• **Task set**:
(A) In the forum exchange about chickens and predators, what do the chickens seem to dislike more than the raptors?
(B) Continue the forum exchange about chickens and predators from its last sentence.

Also, are raccoons a particular problem for chickens?  We do see the occasional raccoon in the neighborhood as well.

Thanks!
wormlady


Hi again Wormlady,

I mentioned some of this in my reply to your other post. The dense vegetation should discourage the hawks, I have also seen mine run into the coop for protection before our plants really got growing. I went out the other day because one of mine was making a crazy noise I never heard before and right there on the fence was what looked like a golden eagle. I know the raptors know my chickens are there but there is plenty of places for the chickens to hide. It is funny actually the chickens know the raptors are there also but except for the 15 - 20' of open space they have to cross to get to the other side of the yard (which the chicken do move quickly through with an eye on the sky) the chickens don't seem to mind at all. In fact they seem to dislike the low flying airplanes more.

Element and text location data:
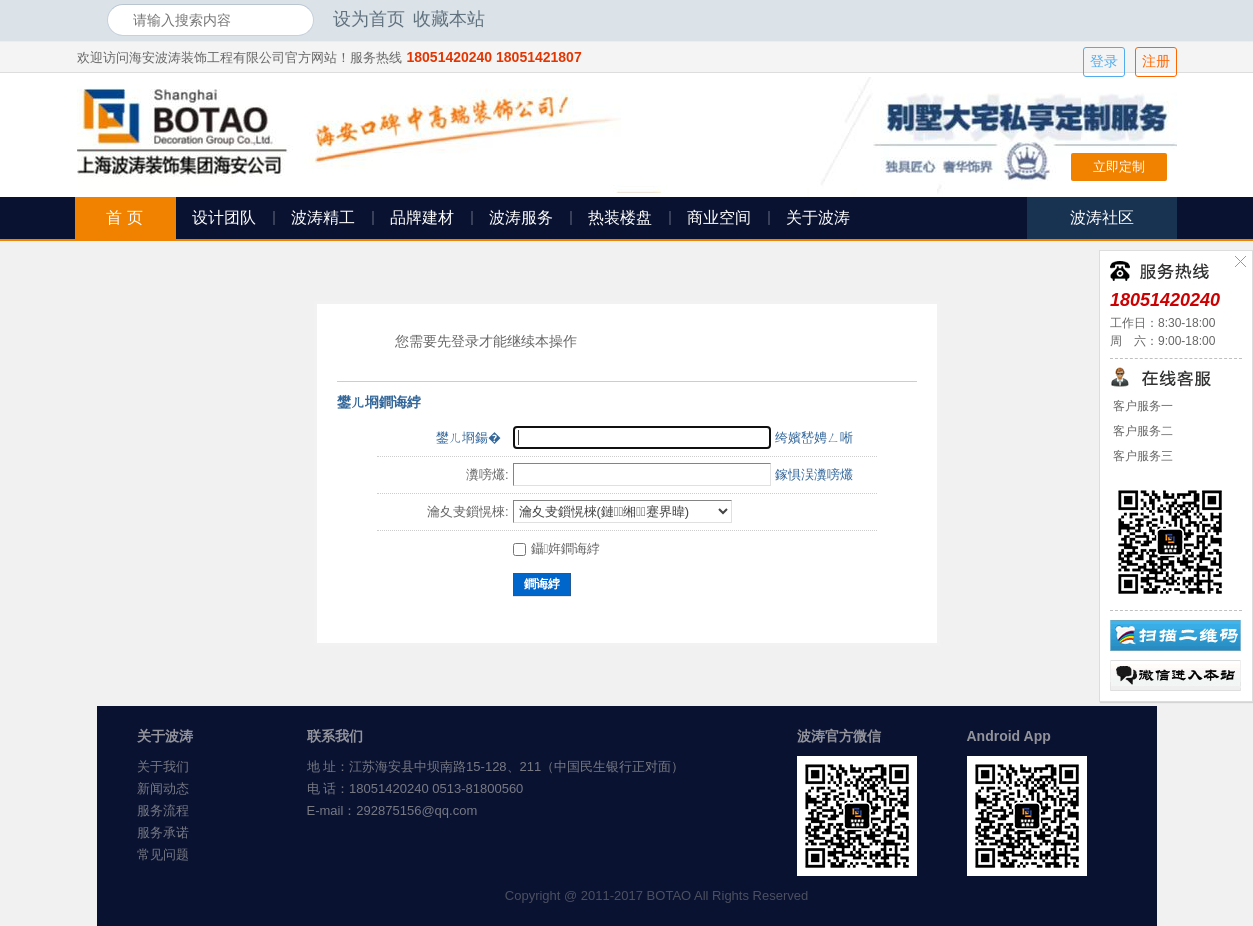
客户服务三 (1141, 456)
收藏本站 (449, 19)
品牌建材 (422, 217)
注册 (1156, 61)
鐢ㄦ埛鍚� (468, 437)
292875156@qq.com (416, 810)
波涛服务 (521, 217)
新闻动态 (163, 788)
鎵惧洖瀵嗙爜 (814, 474)
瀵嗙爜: (487, 474)
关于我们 (163, 766)
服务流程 (163, 810)
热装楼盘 (620, 217)
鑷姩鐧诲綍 (557, 548)
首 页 (124, 217)
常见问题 (163, 854)
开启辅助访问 (1142, 19)
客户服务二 (1141, 431)
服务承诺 (163, 832)
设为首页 (369, 19)
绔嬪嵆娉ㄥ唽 (814, 437)
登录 (1104, 61)
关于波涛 (818, 217)
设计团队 (224, 217)
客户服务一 (1141, 406)
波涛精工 (323, 217)
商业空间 (719, 217)
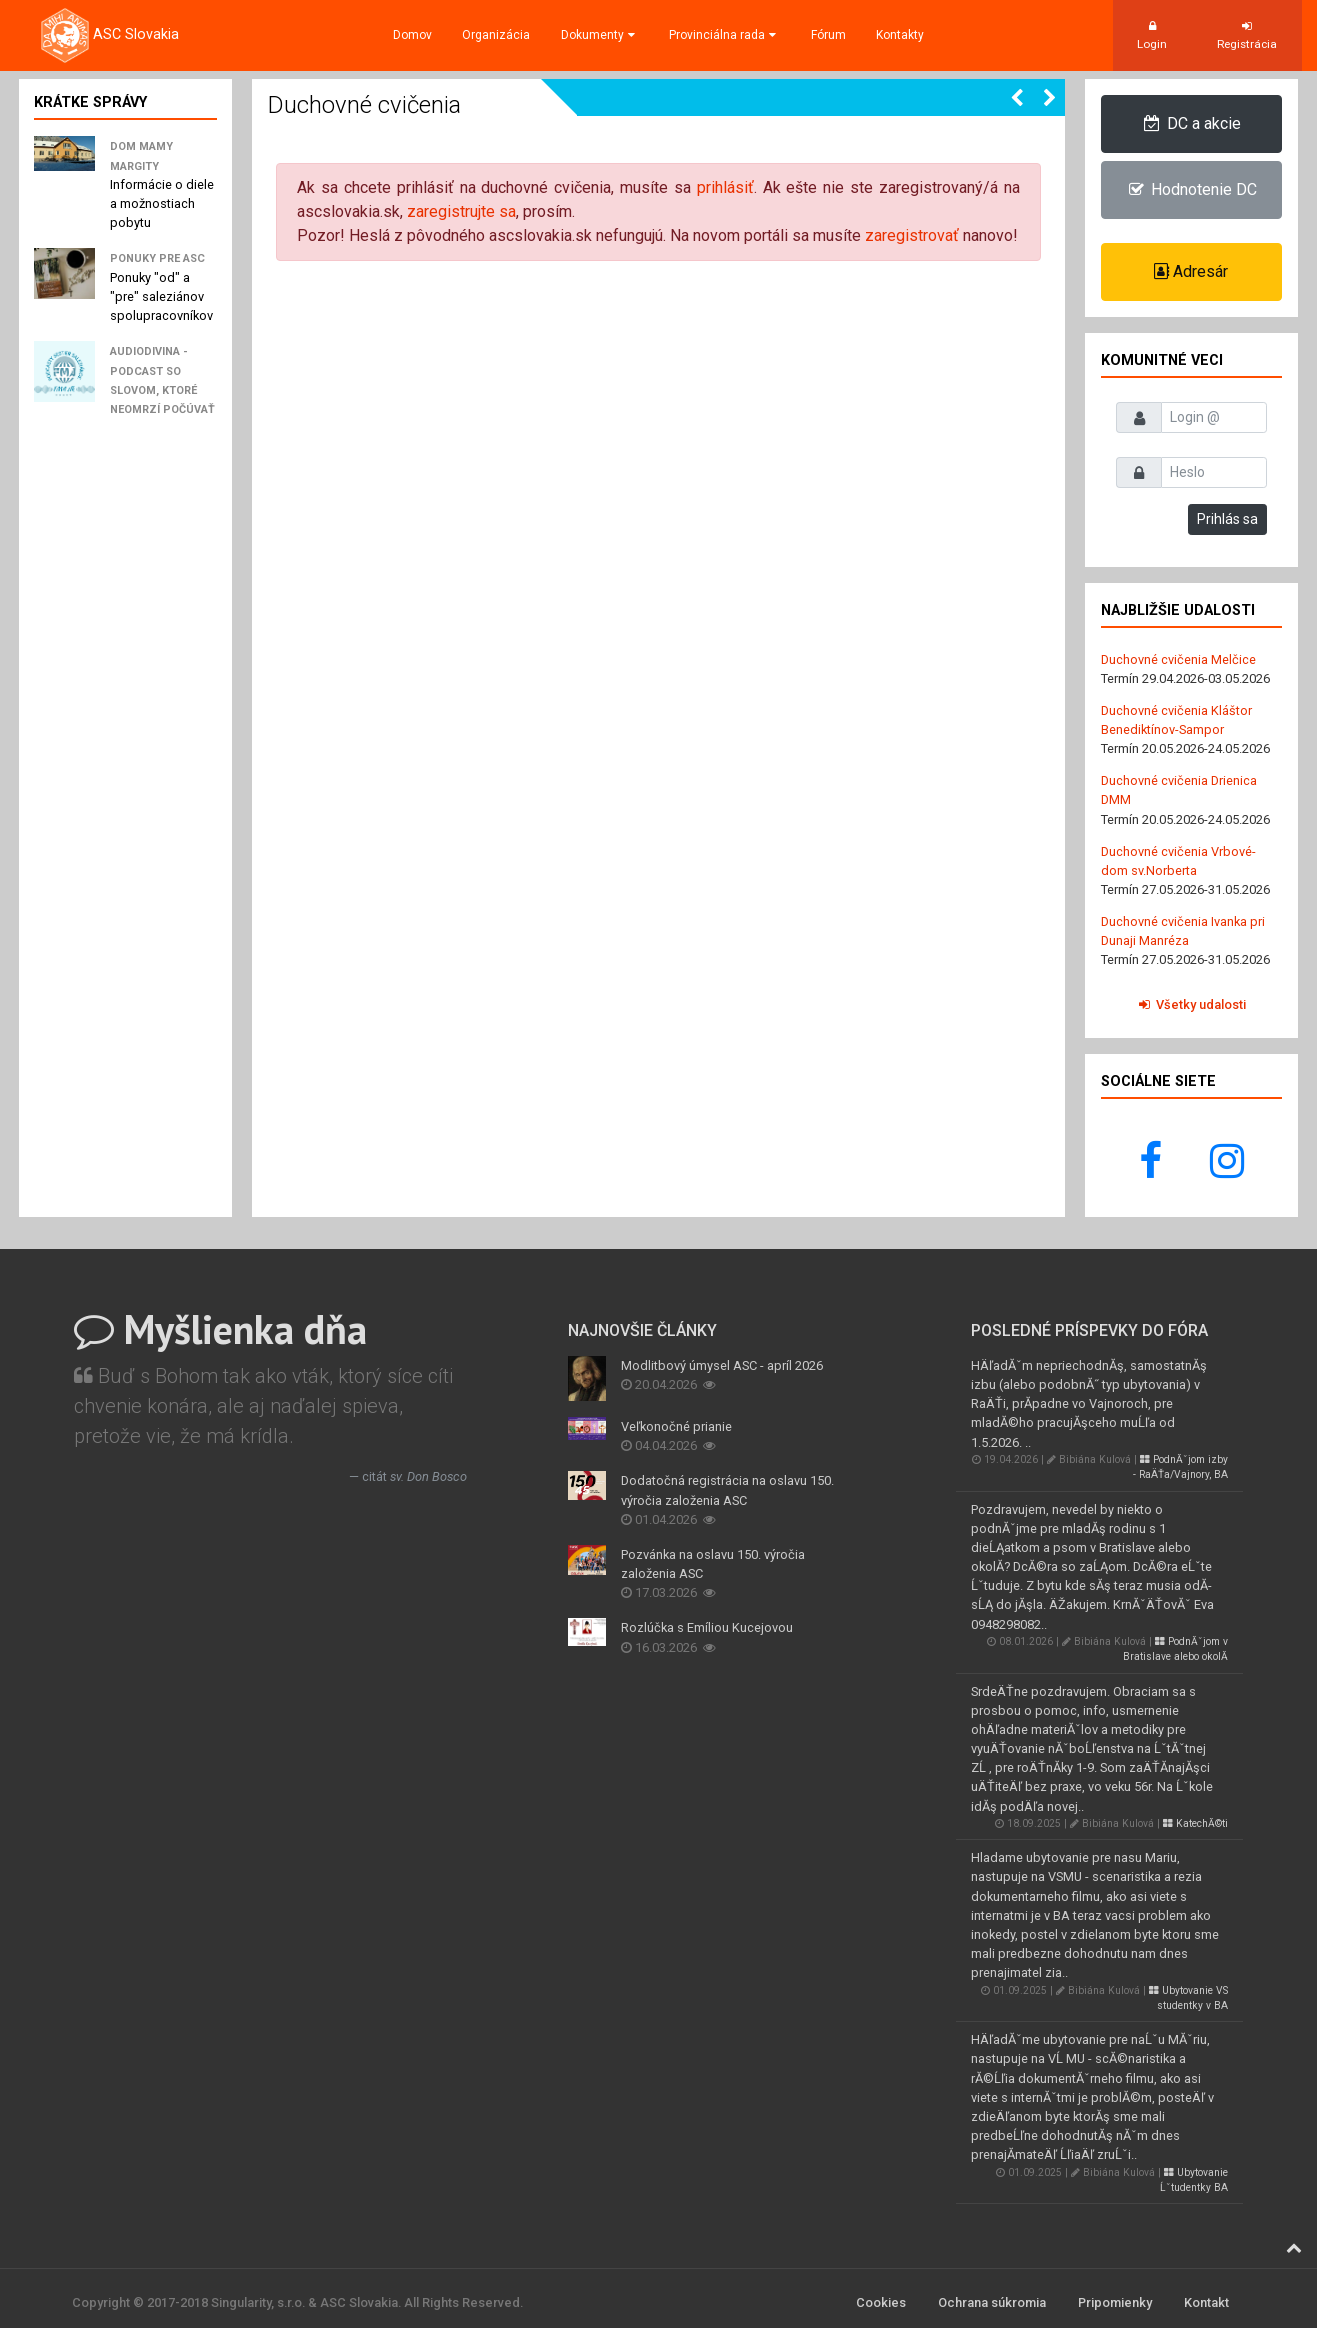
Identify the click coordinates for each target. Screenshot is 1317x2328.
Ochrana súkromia (992, 2302)
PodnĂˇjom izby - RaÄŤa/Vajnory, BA (1180, 1467)
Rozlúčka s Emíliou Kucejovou (707, 1627)
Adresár (1191, 271)
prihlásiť (725, 187)
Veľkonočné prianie (676, 1426)
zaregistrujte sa (461, 211)
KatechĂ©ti (1195, 1823)
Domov (412, 35)
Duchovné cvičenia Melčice (1178, 659)
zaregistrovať (912, 235)
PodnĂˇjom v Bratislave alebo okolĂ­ (1175, 1649)
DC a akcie (1191, 123)
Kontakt (1206, 2302)
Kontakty (900, 35)
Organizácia (496, 35)
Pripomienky (1115, 2302)
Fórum (828, 35)
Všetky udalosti (1191, 1004)
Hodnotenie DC (1191, 189)
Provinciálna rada (724, 35)
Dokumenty (600, 35)
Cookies (881, 2302)
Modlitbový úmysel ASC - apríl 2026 (722, 1365)
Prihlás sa (1227, 519)
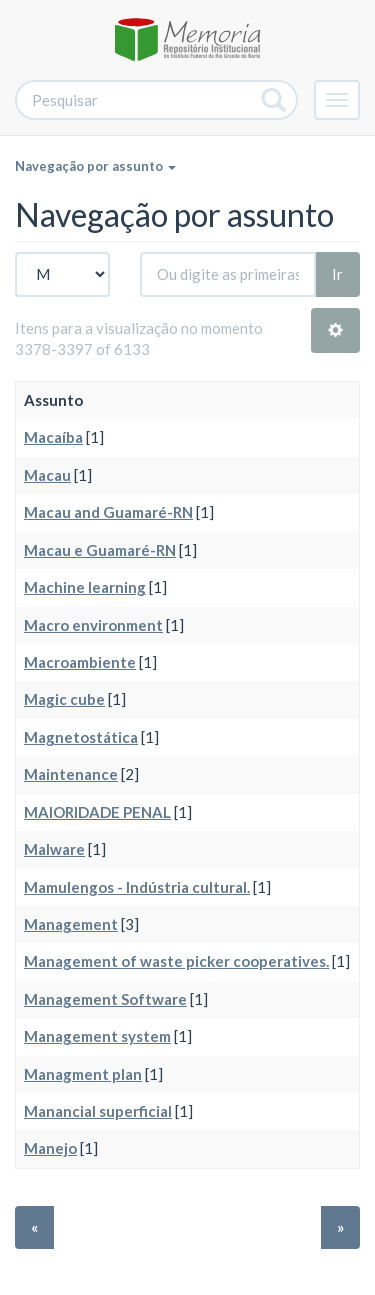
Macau (47, 475)
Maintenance (71, 774)
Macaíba (53, 437)
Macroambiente (80, 662)
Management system (97, 1036)
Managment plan (83, 1074)
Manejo (50, 1148)
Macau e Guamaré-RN (100, 550)
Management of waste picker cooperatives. (176, 961)
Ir (337, 274)
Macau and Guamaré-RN (108, 512)
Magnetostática (81, 737)
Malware (54, 849)
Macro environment (93, 625)
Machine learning (85, 587)
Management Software (105, 999)
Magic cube (64, 699)
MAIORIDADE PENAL (97, 812)
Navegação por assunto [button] (95, 166)
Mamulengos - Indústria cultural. (137, 887)
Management (71, 924)
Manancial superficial (98, 1111)
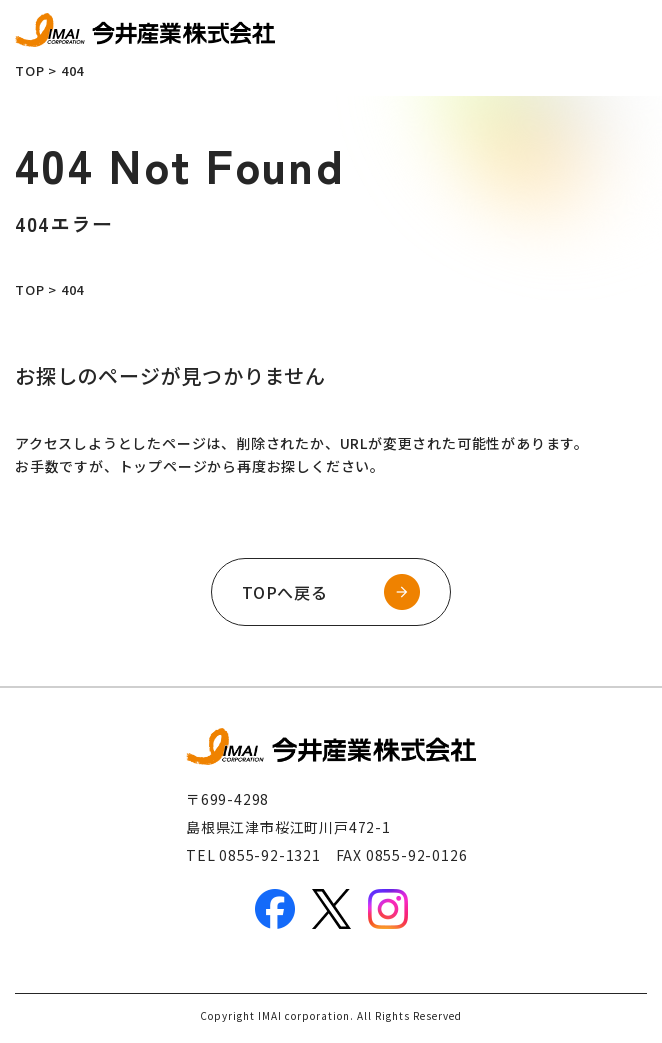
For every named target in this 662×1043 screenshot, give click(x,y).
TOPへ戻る (285, 592)
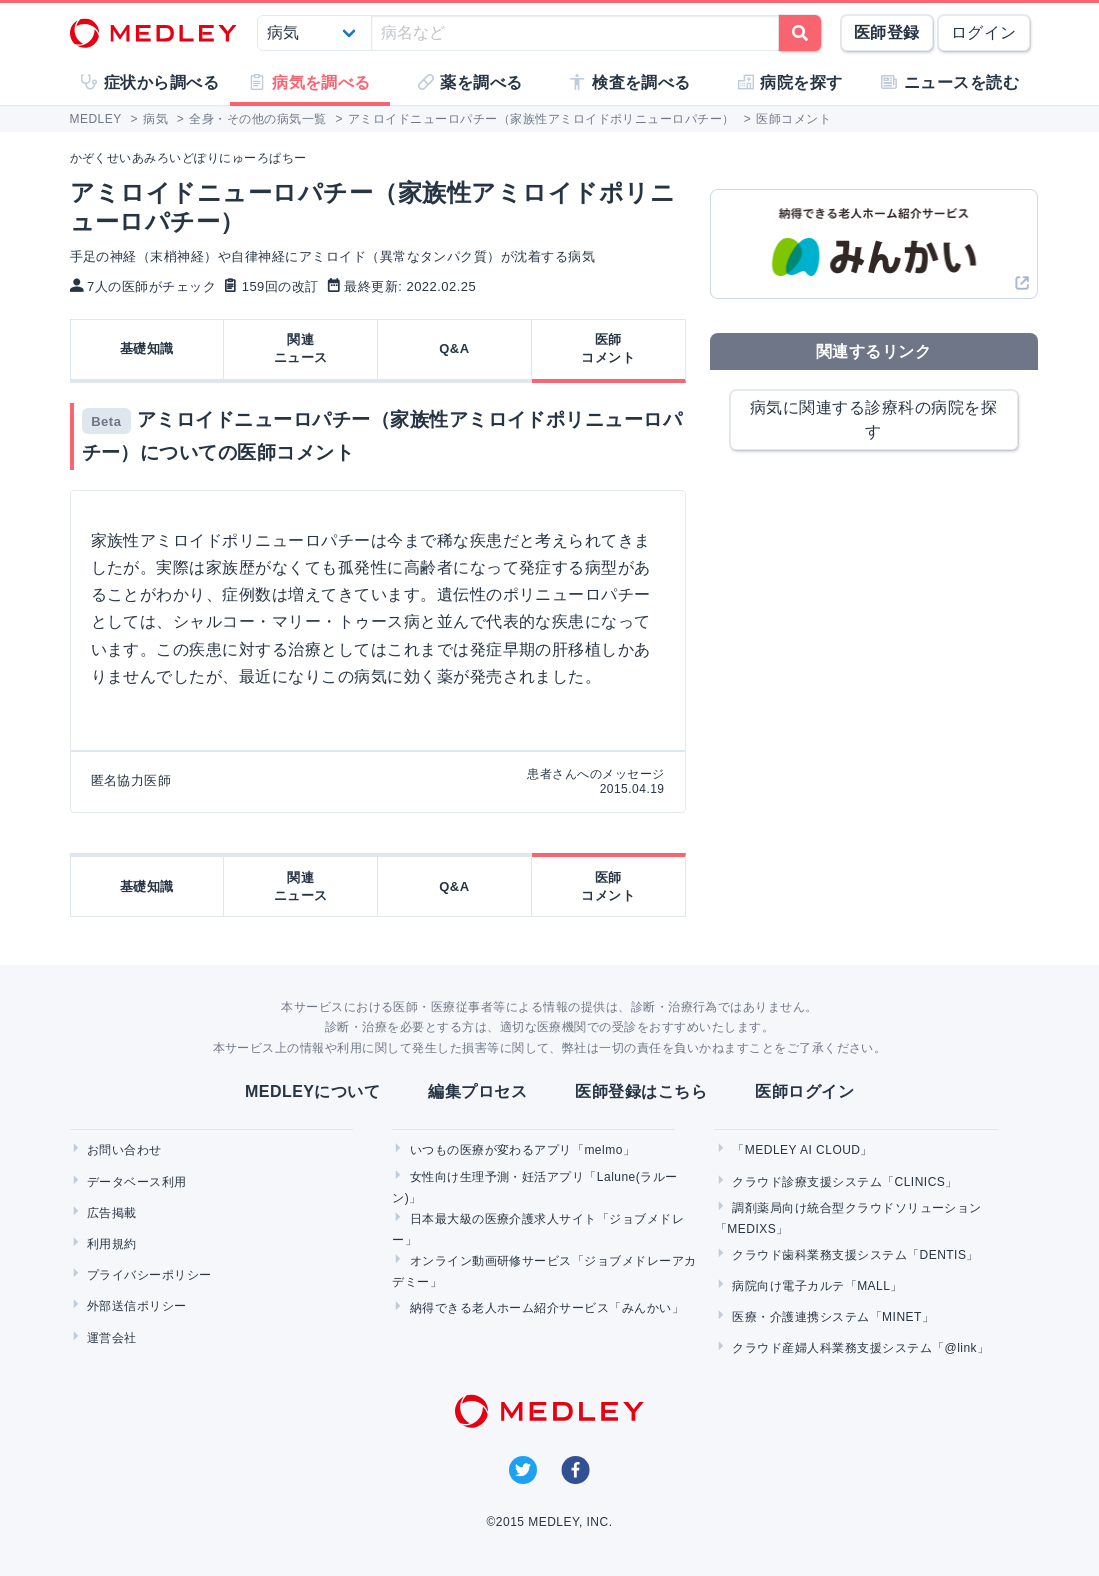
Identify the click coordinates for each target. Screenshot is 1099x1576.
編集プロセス (477, 1091)
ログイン (984, 32)
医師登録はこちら (641, 1091)
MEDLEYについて (312, 1091)
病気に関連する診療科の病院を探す (873, 419)
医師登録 (887, 32)
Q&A (454, 348)
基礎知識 (147, 348)
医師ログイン (804, 1091)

• **Answers by task**:
(A) The low flying airplanes.

(B)
Raccoons are a serious problem - I would definitely consider looking at the stationary coop in the middle of the paddocks system I mention in the other post for this problem. Stationary you can build bear proof if you have to, portable will take more work. Now the hot fence or hot wire idea solves this but I get the feeling that might not fly with the little ones around the school. With good paddock fencing you get a first line of defense for you stationary coop also. Also with raccoons make sure none of your fencing is large enough for a raccoon hand or a chicken head to get through, welded is best.

Not everyone will agree with me on this but if it is one raccoon preferably male; by simply making sure there is enough food around for the raccoon that should shift them off of your chickens. Raccoons are opportunists and will go for the easier or easiest meal if possible. There are also territorial and will work for you to keep other raccoons away.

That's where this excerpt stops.